Voici un rythme devenu rare au cinéma, qui ouvre à la profondeur. La bande-son est très travaillée. On entend le bruissement des parquets, le bruit des choses, qui participent du rythme global et forgent l’homogénéité. Comment avez-vous travaillé ce film ?
Newton Aduaka
 : C’est un film bizarre car il est improvisé mais avec quand même un scénario. Est arrivé un moment où j’ai voulu me débarrasser du scénario pour prendre une situation qui est commune au monde des adultes. J’avais d’excellents acteurs et nous avons passé quatre semaines à chercher ensemble le sens des choses. C’est le premier film que j’ai monté moi-même depuis l’école de cinéma, il y a vingt ans ! Je me sentais désillusionné face au cinéma et ce film m’a ramené au cinéma. Je voulais faire un film qui rende justice à la gravité des choses : la vie va trop vite. J’ai passé six mois sur le montage, enfermé dans mon appartement, 16 heures par jour : je retournerais à l’école de cinéma pour retrouver l’esprit artisanal. Chaque détail, chaque cadre… À l’école, on nous dit de choisir ce qu’on veut mettre dans le cadre : choisir l’ambiance, choisir la musique. C’était très frustrant mais très fort car ça me ramenait à mes débuts.
La trame du film est simple mais entre les personnages se joue des tensions de compréhension ou d’opacité qui déclinent aussi les questions interculturelles puisqu’il y a la Maghrébine, l’Européenne et la Noire.
Newton Aduaka
 : Je voulais présenter la société telle que je la vois, avec les images et les dialogues que nous partageons tous. Cette imagerie et ces symboles sont universels. Et je voulais les références musicales en mode mineur. Mettre tout ce subconscient sur un écran ne pouvait se faire qu’en revenant aux fondamentaux du cinéma.

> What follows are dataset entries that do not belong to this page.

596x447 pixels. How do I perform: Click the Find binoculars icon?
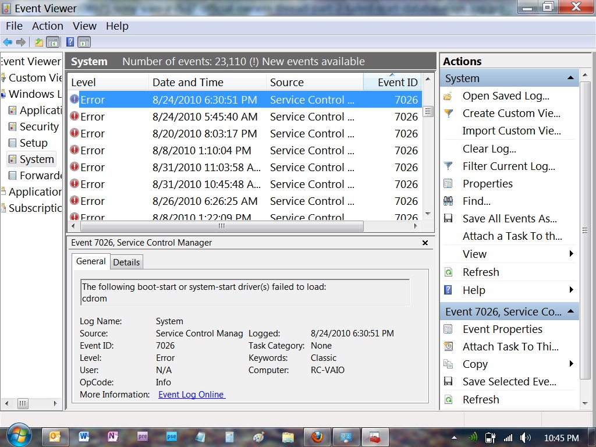(448, 201)
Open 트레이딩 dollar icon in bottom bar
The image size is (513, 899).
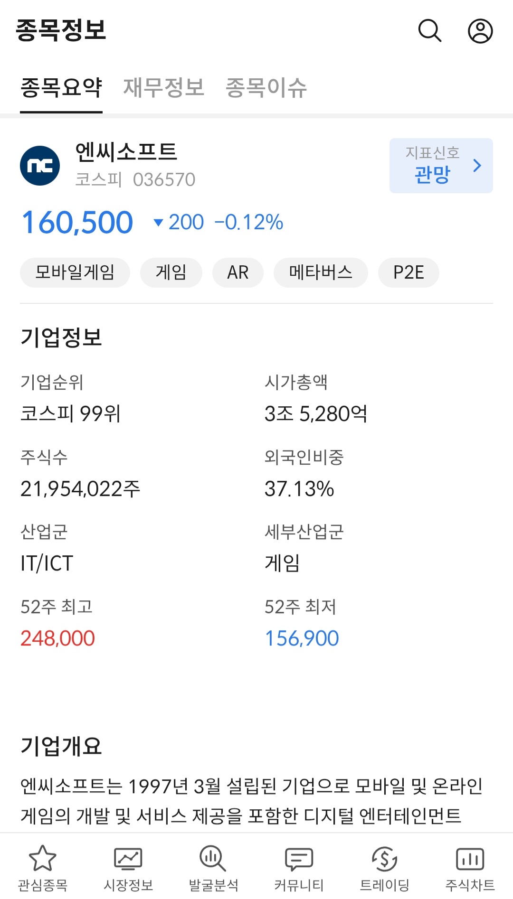pyautogui.click(x=384, y=859)
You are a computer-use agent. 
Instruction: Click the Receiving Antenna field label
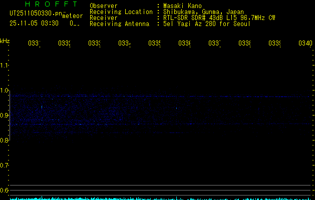click(119, 24)
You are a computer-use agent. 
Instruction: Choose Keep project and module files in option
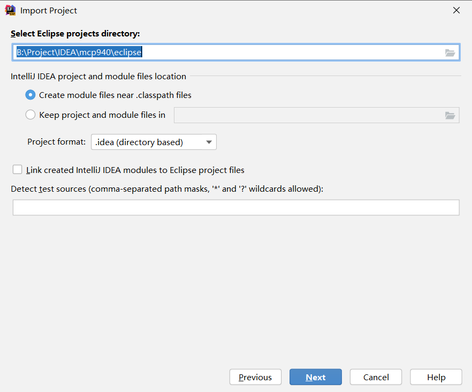pyautogui.click(x=31, y=115)
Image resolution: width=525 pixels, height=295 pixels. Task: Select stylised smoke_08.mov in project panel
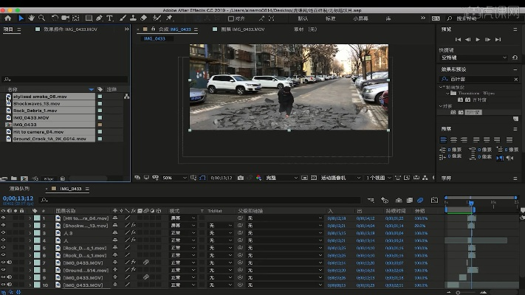40,97
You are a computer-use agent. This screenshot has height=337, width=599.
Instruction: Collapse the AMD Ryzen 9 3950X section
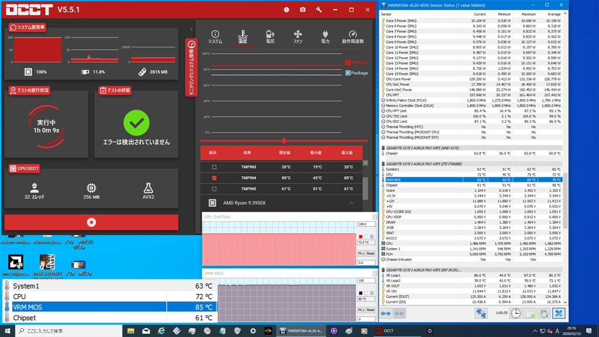(352, 202)
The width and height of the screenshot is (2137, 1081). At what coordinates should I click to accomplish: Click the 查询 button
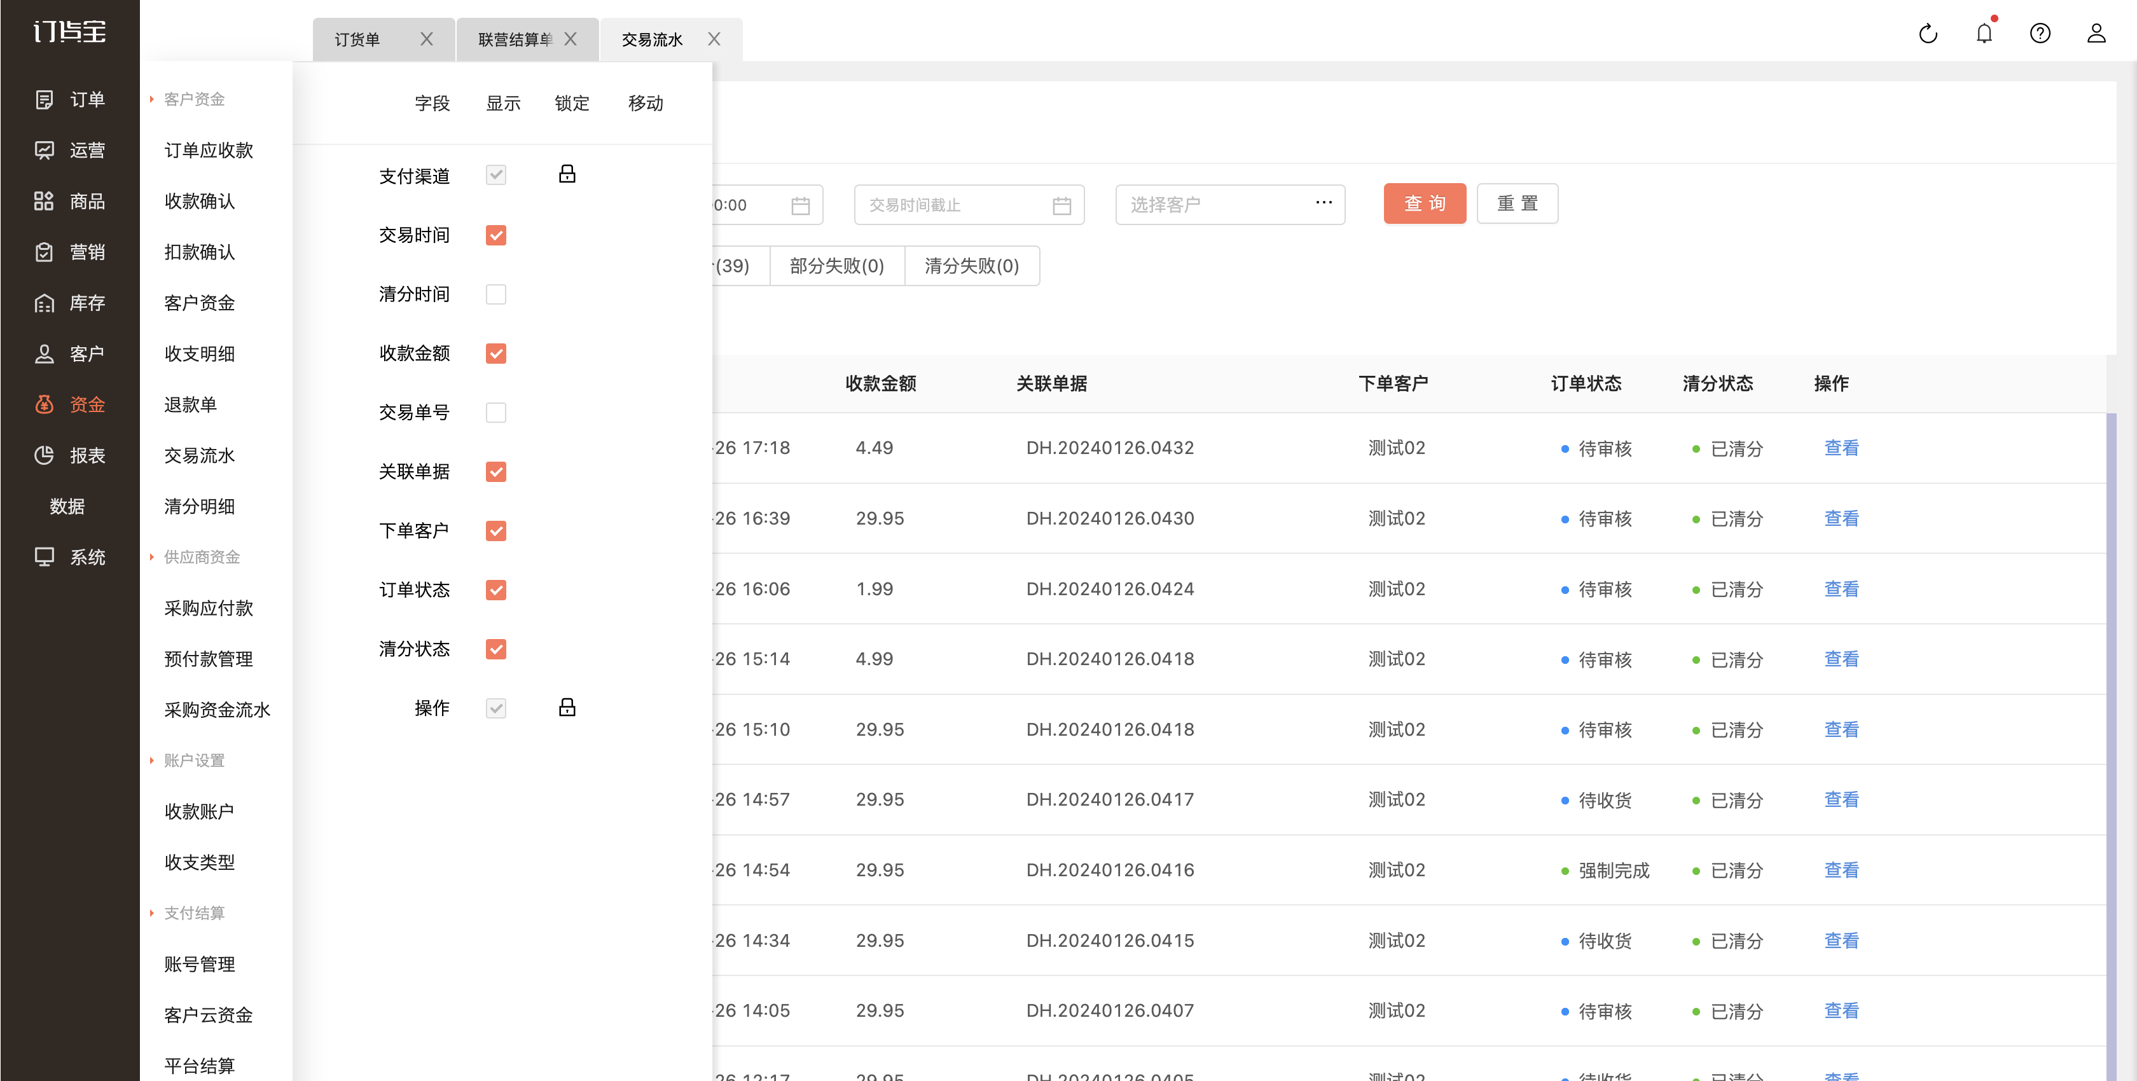tap(1424, 203)
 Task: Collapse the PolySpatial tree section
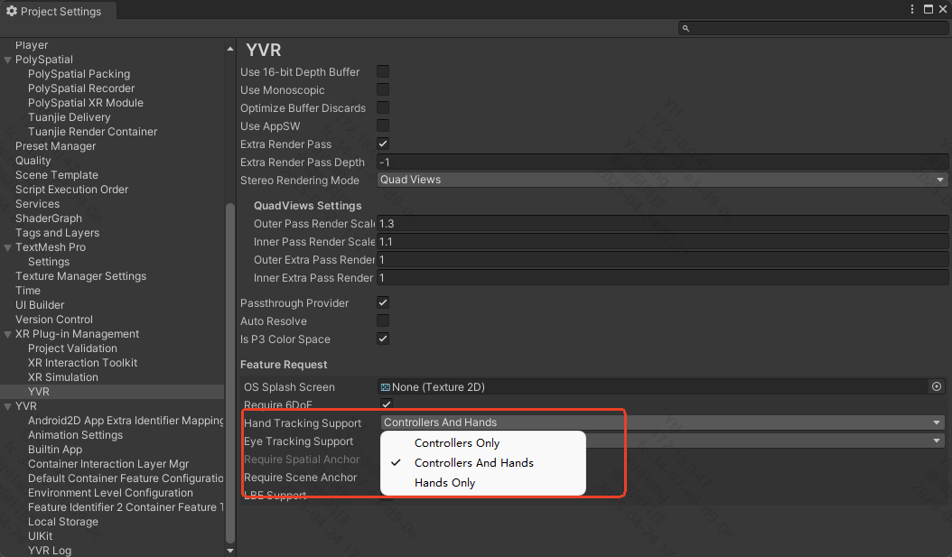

Vous dédiez ce film à Fanon, pourquoi ?
Newton Aduaka
 : C’est le seul qui pourrait décoder le caractère du personnage principal ! (rires)
La renaissance, puis l’enfer, puis le paradis, mais le paradis s’arrête bien vite : on passe au générique !
Newton Aduaka
 : Le paradis, c’est la scène ! Le jeu, une nouvelle chance ! On recommence !
Cette structure est-elle là au départ ou s’est-elle peu à peu imposée ?
Elle s’est imposée au montage. Je l’ai empruntée aux états de l’esprit humain dans la Divine comédie de Dante, mais j’ai ajouté la naissance.
Il est difficile de ne pas comparer le film à Aujourd’hui d’Alain Gomis, qui se situe lui aussi au seuil de la mort et où l’on retrouve Aïssa Maïga. L’enfant est présent dans les deux films, d’où la naissance qui semble intervenir comme un cycle vers lequel on revient.
Newton Aduaka
 : Je n’ai pas encore décidé s’il meurt ou non. Je ne l’ai pas encore accepté dans l’idée. Mais il est sûr qu’il pense à son enfant.
Émile Abossolo Mbo : Une des belles répliques que Newton met dans la bouche de son personnage est : « Je n’ai pas peur. J’ai juste besoin de me retrouver, de savoir qui je suis ». J’ai l’impression en voyant le film que le personnage, plutôt que de mourir, se retrouve et retrouve son enfant.
Une très belle scène du film d’Alain Gomis est celle du théâtre du lavement du corps. J’ai l’impression que dans ce film, il se lave également de ses problèmes, ce qui ouvre à terminer sur l’enfant.
Newton Aduaka
 : Ce lavement est plutôt cathartique : Émile construit sa compréhension de l’univers et de son rapport à l’univers. C’est un moment métaphysique où il envisage les choses au-delà de lui-même, vers une éternité. Il transcende son propre esprit en dialogue avec lui-même.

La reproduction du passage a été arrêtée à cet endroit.